Vivimos en un mundo donde todo necesita ser explicado. Y el diseño — nacido como un lenguaje directo entre la intención y la percepción — no está exento de esta tendencia a justificarlo todo.

A veces, detrás de una pieza gráfica, un objeto o incluso una identidad visual, hay un discurso tan elaborado que uno se pregunta si la pieza realmente comunica por sí sola o si depende de esa narrativa para tener sentido. No me interesa abordar esto desde la crítica, sino desde la observación.
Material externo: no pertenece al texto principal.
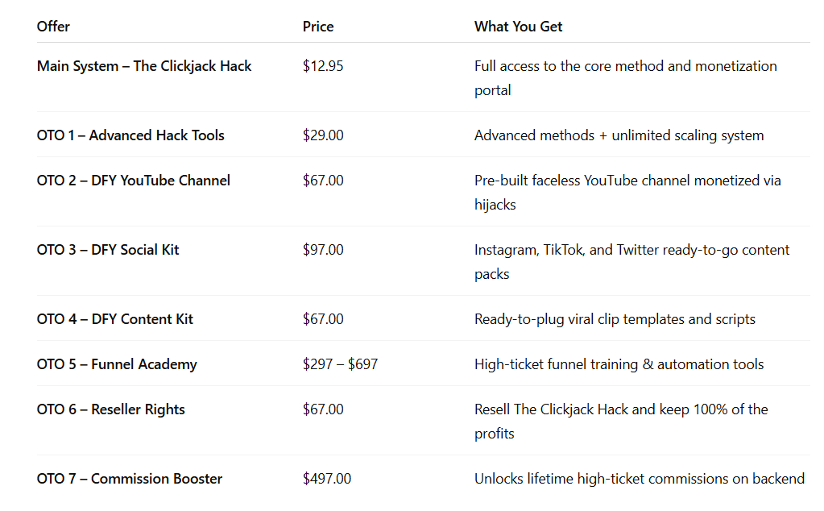
Task: Click the $497.00 price
Action: [327, 479]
Recientemente, mientras miraba una entrevista con Daron Malakian (guitarrista y compositor de System of a Down) sobre el video de "Aerials", encontré un ejemplo muy claro de cómo una obra puede expandirse a través de una narrativa agregada posteriormente. El video muestra a un niño con rasgos alienígenas en un entorno cargado de simbolismo: luces, cámaras, un circo, la televisión y el contraste entre el espectáculo y el vacío. Sin ninguna explicación, transmite una sensación de extrañeza y aislamiento del mundo que lo rodea.

Lo que me resultó interesante fue descubrir, a través de la entrevista, que Daron había imaginado originalmente al personaje como un niño con discapacidad — alguien también ajeno a la vida cotidiana. Esa explicación no cambia el significado del video, pero enriqueció mi lectura de él. Me permitió conectar emocionalmente con la idea original sin dejar de habilitar cierto grado de interpretación propia.
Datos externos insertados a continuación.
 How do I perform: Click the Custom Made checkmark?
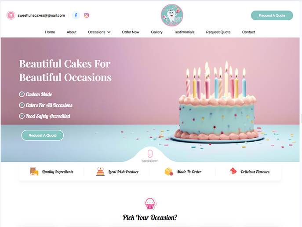(x=22, y=94)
En el arte, esta Narrativa de Refuerzo enriquece la obra: no repara una falla comunicativa, sino que abre nuevas capas de significado.
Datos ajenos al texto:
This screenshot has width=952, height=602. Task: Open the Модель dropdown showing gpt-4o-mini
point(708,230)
En el diseño, en cambio, esta misma operación no siempre juega a su favor. Cuando un diseñador necesita explicar demasiado lo que intentó decir, el discurso deja de ser un complemento y se convierte en una muleta.

A veces estas narrativas aparecen porque los recursos fueron limitados, o porque la ejecución no logró plasmar del todo la intención original. En esos casos, el storytelling intenta compensar lo que la pieza misma no logra comunicar. Y no siempre es negativo: puede ser una manera de hacer visible el proceso, de compartir el razonamiento detrás de una decisión. Pero si esa justificación se vuelve indispensable para entender la pieza, entonces el diseño ha perdido autonomía.

Por eso creo que la clave está en el equilibrio. El arte puede permitirse ser ambiguo, poético o metafórico, porque su valor también reside en la interpretación. El diseño, en cambio, debería aspirar a la claridad — sin renunciar a ese giro extra que lo eleva de lo meramente funcional a lo significativo. Una justificación puede agregar valor, siempre que no sea lo único que sostenga el mensaje.

Quizás ahí resida la diferencia real: en el arte, la narrativa expande la obra; en el diseño, la narrativa explica la obra. Y cuando el diseño requiere demasiada explicación, quizás sea momento de preguntarse si realmente está comunicando — o si simplemente estamos decorando el silencio.